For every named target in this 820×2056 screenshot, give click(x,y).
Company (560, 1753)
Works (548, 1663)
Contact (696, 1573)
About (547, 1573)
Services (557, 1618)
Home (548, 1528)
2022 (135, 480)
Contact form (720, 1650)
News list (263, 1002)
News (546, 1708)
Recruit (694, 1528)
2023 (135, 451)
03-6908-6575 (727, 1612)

_ _ _ _ _ _ _

[Required action]
Set down nothing but the lines from the one containing "Company (560, 1753)" through the final line above, exactly as written.

[Task solution]
Company (560, 1753)
Works (548, 1663)
Contact (696, 1573)
About (547, 1573)
Services (557, 1618)
Home (548, 1528)
2022 (135, 480)
Contact form (720, 1650)
News list (263, 1002)
News (546, 1708)
Recruit (694, 1528)
2023 (135, 451)
03-6908-6575 (727, 1612)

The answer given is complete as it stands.